Phoenix — The Arizona Supreme Court on Thursday upheld a death row inmate’s convictions and sentences for a killing that prosecutors said was motivated by a desire to become a member of the Aryan Brotherhood criminal gang.
Vincent Joseph Guarino, now 29, was convicted of first-degree murder and other crimes in the March 2010 killing of Chad Rowe, who was kidnapped from his home then shot three times, stabbed in the hand and foot and left on a street.
Maricopa County Superior Court jurors sentenced Guarino to death for his murder conviction after finding four circumstances that permitted the sentence.
Those circumstances included that the killing was intended to promote, further or assist the objectives of a criminal street gang or to join one.
The county attorney’s office has said killing Rowe was “the price Guarino was required to pay in order to join the gang” and that his case apparently was the first in Arizona in which jurors found the gang sentencing circumstance since the Legislature added it to the death-penalty sentencing law in 2005.

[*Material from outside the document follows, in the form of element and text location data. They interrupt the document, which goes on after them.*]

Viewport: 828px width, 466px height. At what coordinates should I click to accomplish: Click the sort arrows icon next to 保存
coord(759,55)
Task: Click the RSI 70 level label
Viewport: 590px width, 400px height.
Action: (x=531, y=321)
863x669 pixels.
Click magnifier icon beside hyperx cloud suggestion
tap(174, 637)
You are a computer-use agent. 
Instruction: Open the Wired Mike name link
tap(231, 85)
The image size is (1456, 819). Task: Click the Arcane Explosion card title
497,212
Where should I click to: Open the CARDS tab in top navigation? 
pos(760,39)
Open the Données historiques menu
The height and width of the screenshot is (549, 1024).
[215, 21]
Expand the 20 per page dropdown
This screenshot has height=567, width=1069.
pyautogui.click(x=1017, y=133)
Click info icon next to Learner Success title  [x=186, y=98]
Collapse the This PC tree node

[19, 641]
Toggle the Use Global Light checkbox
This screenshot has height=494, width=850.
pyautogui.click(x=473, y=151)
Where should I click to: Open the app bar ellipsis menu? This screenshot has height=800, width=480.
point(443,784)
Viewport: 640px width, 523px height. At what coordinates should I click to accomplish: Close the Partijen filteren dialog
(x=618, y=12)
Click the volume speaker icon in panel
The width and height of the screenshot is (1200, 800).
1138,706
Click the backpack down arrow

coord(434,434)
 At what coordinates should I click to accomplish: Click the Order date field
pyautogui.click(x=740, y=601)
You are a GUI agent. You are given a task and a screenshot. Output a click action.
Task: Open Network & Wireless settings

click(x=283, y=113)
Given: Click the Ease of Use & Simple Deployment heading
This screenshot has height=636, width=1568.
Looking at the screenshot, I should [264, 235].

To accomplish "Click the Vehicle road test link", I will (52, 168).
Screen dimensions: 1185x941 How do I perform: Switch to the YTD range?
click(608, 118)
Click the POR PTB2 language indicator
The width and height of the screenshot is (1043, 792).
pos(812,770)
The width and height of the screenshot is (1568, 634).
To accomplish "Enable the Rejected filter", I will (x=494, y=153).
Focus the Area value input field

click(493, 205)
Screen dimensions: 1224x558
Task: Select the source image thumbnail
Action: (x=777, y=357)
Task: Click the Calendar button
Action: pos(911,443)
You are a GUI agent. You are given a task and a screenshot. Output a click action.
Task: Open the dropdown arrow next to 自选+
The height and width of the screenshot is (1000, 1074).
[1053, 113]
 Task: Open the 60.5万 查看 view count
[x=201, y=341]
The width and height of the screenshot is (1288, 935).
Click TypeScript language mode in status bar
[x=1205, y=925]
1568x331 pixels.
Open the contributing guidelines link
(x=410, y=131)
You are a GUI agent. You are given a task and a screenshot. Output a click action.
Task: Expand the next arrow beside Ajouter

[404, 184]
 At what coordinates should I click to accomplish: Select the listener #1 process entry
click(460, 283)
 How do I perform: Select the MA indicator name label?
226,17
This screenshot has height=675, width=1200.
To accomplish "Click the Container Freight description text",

State Supreme Court spokeswoman Heather Murphy said Thursday that Guarino’s case also may have been the first time the state high court considered a death-penalty case in which jurors found that particular sentencing circumstance.
Guarino’s appeal did not challenge the jurors’ finding of that sentencing factor and it was not addressed in the court’s ruling, Justice Rebecca White Berch said.
Guarino’s appeal did include a challenge to a widely used Arizona sentencing circumstance — that the finding that the killing was “especially cruel” was unconstitutionally vague.
However, the Arizona justices have previously upheld that sentencing circumstance and they did so again in Guarino’s case, saying the circumstance is vague on its face but instructions given to jurors narrowed it sufficiently.
The court also rejected Guarino’s argument that the trial judge improperly allowed jurors to consider sentencing evidence that unfairly made Guarino look bad. That evidence included a police detective’s testimony that Guarino’s brother confessed to participating in the killing and implicated Guarino.
The justices said that allowing that testimony was appropriate in the penalty phase of the trial because it helped jurors decide whether Guarino deserved leniency.
Guarino’s brother, Frank, is serving a 22-year prison sentence for second-degree murder and shorter prison terms for multiple other crimes related to the killing.